◆ Your tasks:
a: According to the summary judgment passage, when does a factual dispute preclude a grant of summary judgment?
b: Transcribe the part of the summary judgment passage that begins at the words "The nonmovant's burden" and stops after "Cir. 2002).".

◆ Passage given:
==================================================

The nonmovant's burden of demonstrating a genuine issue is not satisfied merely by
creating "some metaphysical doubt as to the material facts," "by conclusory allegations," by
"unsubstantiated assertions," or "by only a scintilla of evidence." Little, 37 F.3d at 1075. Rather,
a factual dispute precludes a grant of summary judgment only if the evidence is sufficient to permit
a reasonable trier of fact to find for the nonmoving party. Smith v. Amedisys, 298 F.3d 434, 440 (5th
Cir. 2002).
II. Application of Legal Principles
Applying the foregoing legal principles here, the Court finds that Defendant has met
its burden, under Rule 56(a) and (c), of demonstrating that the submitted record evidence contains
insufficient proof of Plaintiff’ claims, and that Defendant is entitled to judgment as matter of law
as to those claims. On the other hand, Plaintiff has not satisfied his burden, under Rule 56(c), of
citing to particular record documents demonstrating the existence of a genuine dispute as to material
facts.

==================================================

◆ Supplied material:
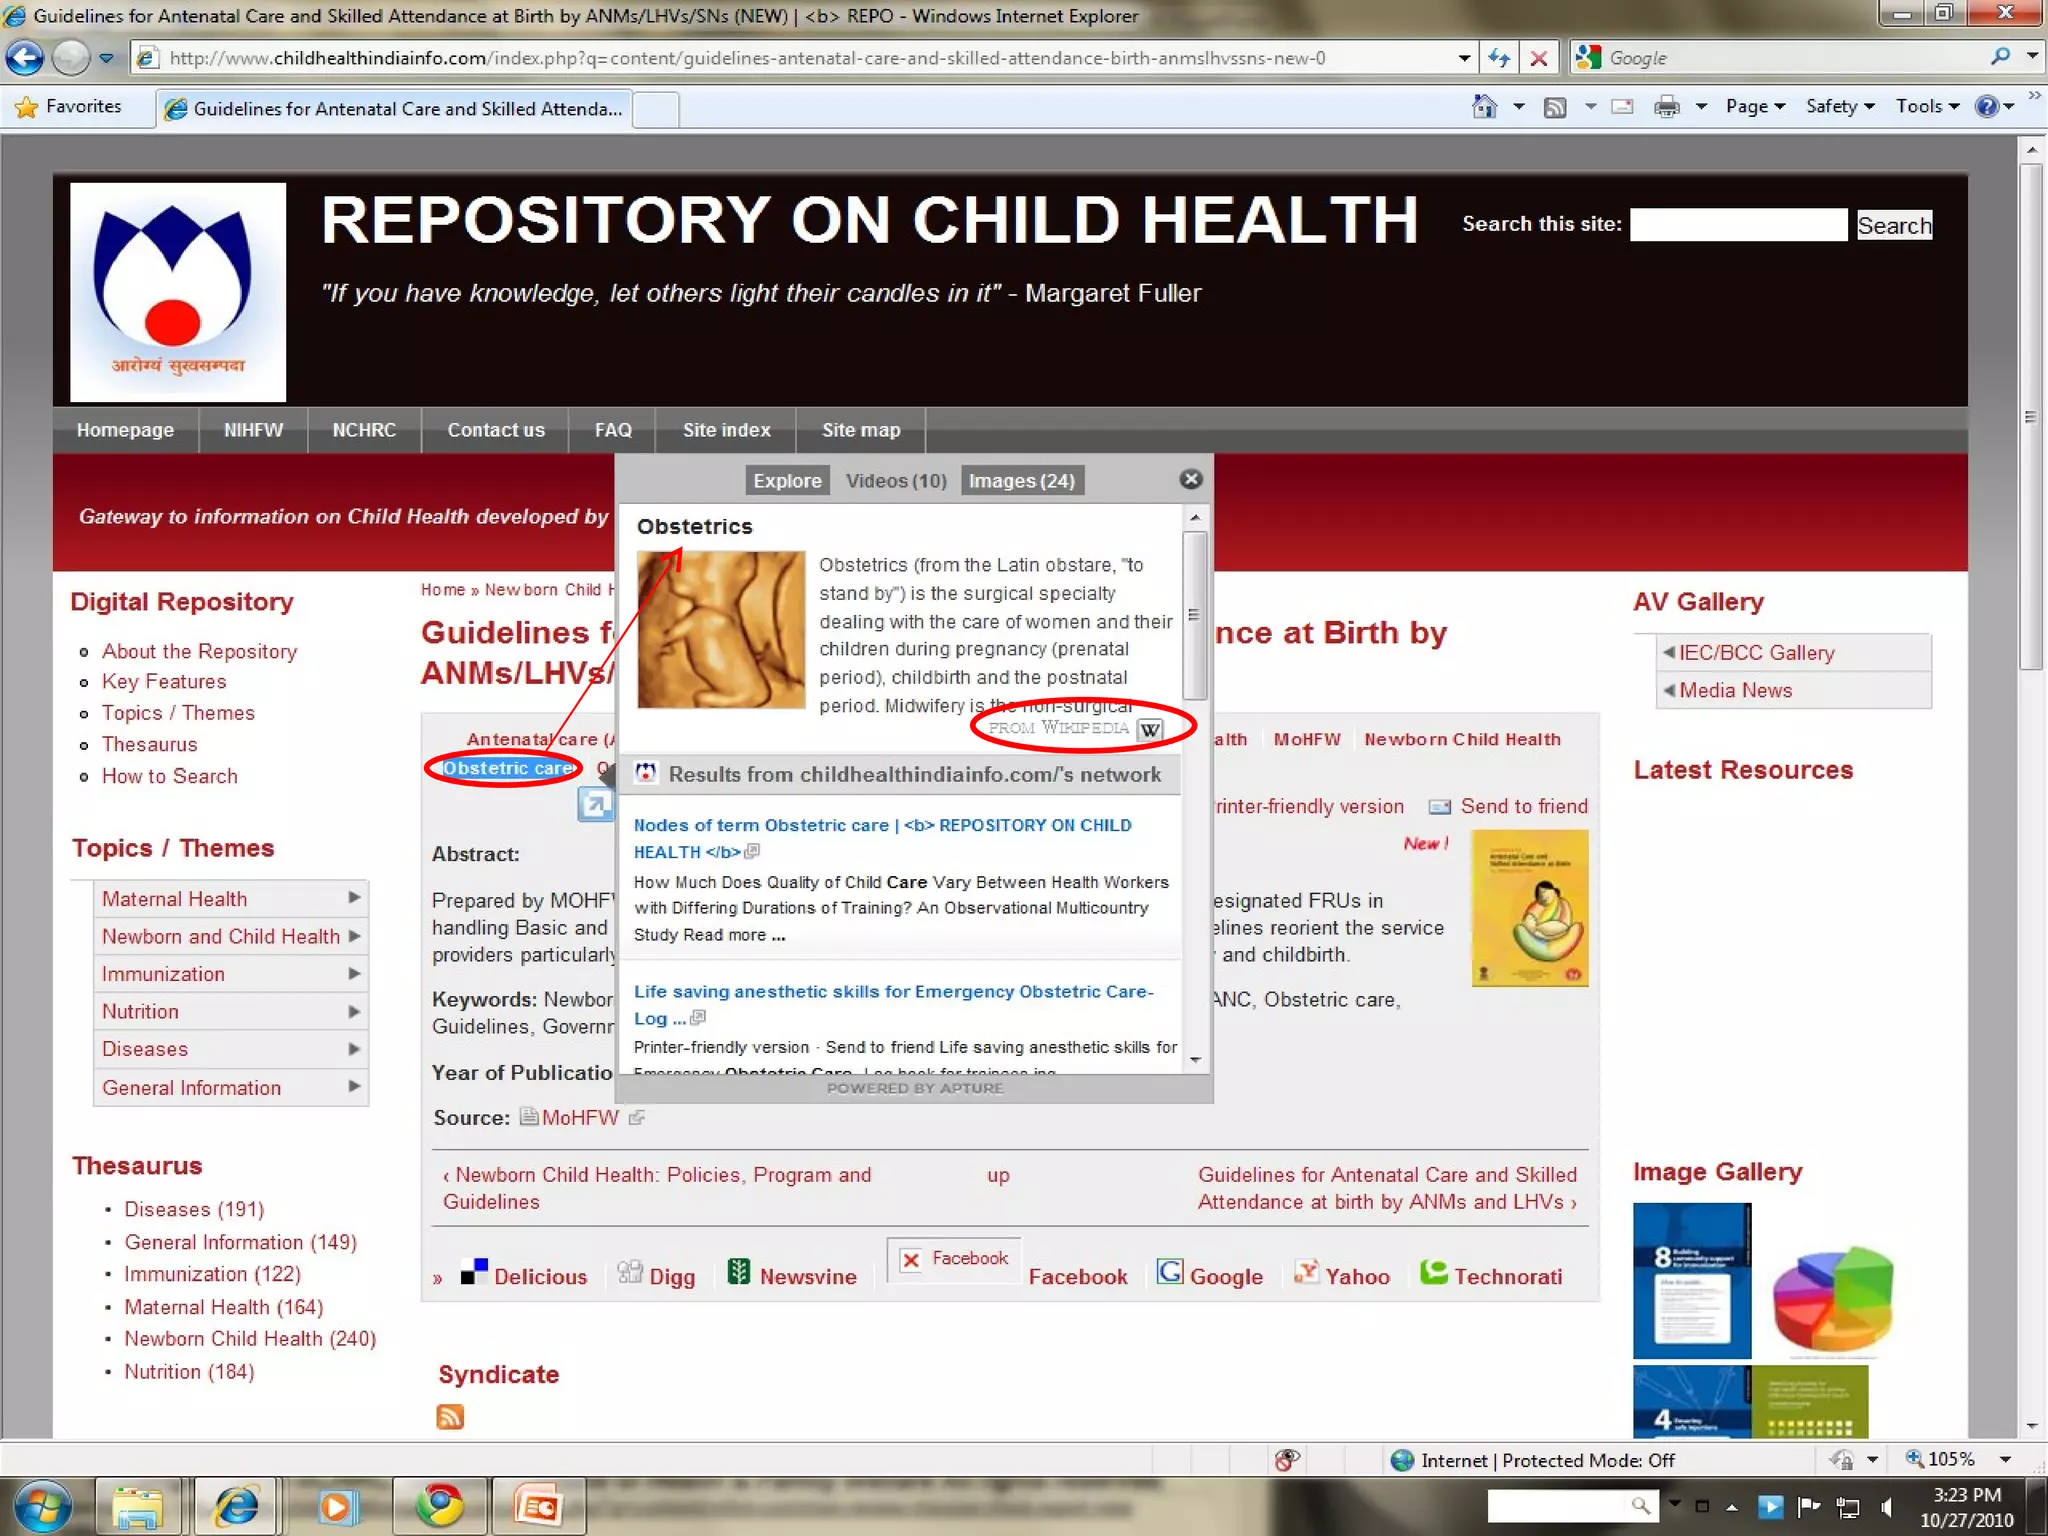Click the browser Back arrow button
This screenshot has height=1536, width=2048.
(x=26, y=58)
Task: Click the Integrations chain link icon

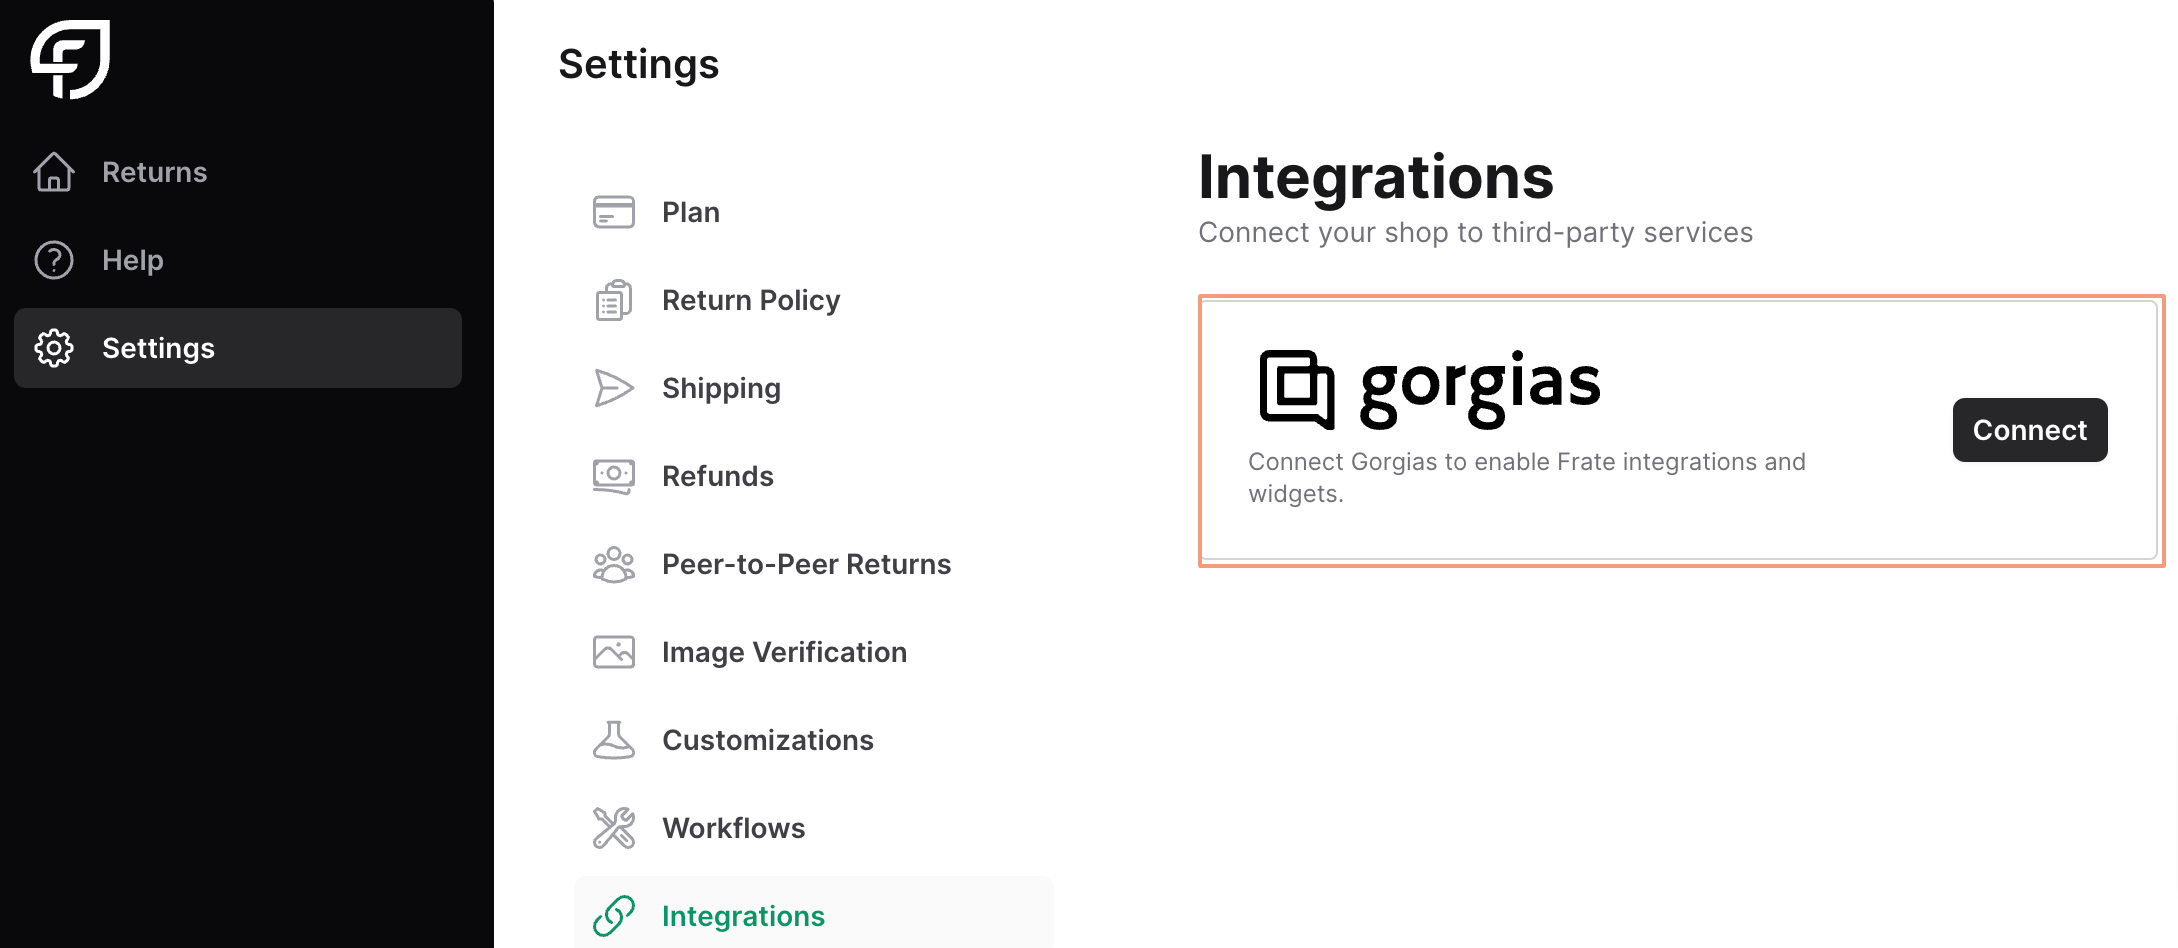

==================================================

◆ The answers:
a: Only if the evidence is sufficient to permit a reasonable trier of fact to find for the nonmoving party.

b:
The nonmovant's burden of demonstrating a genuine issue is not satisfied merely by
creating "some metaphysical doubt as to the material facts," "by conclusory allegations," by
"unsubstantiated assertions," or "by only a scintilla of evidence." Little, 37 F.3d at 1075. Rather,
a factual dispute precludes a grant of summary judgment only if the evidence is sufficient to permit
a reasonable trier of fact to find for the nonmoving party. Smith v. Amedisys, 298 F.3d 434, 440 (5th
Cir. 2002).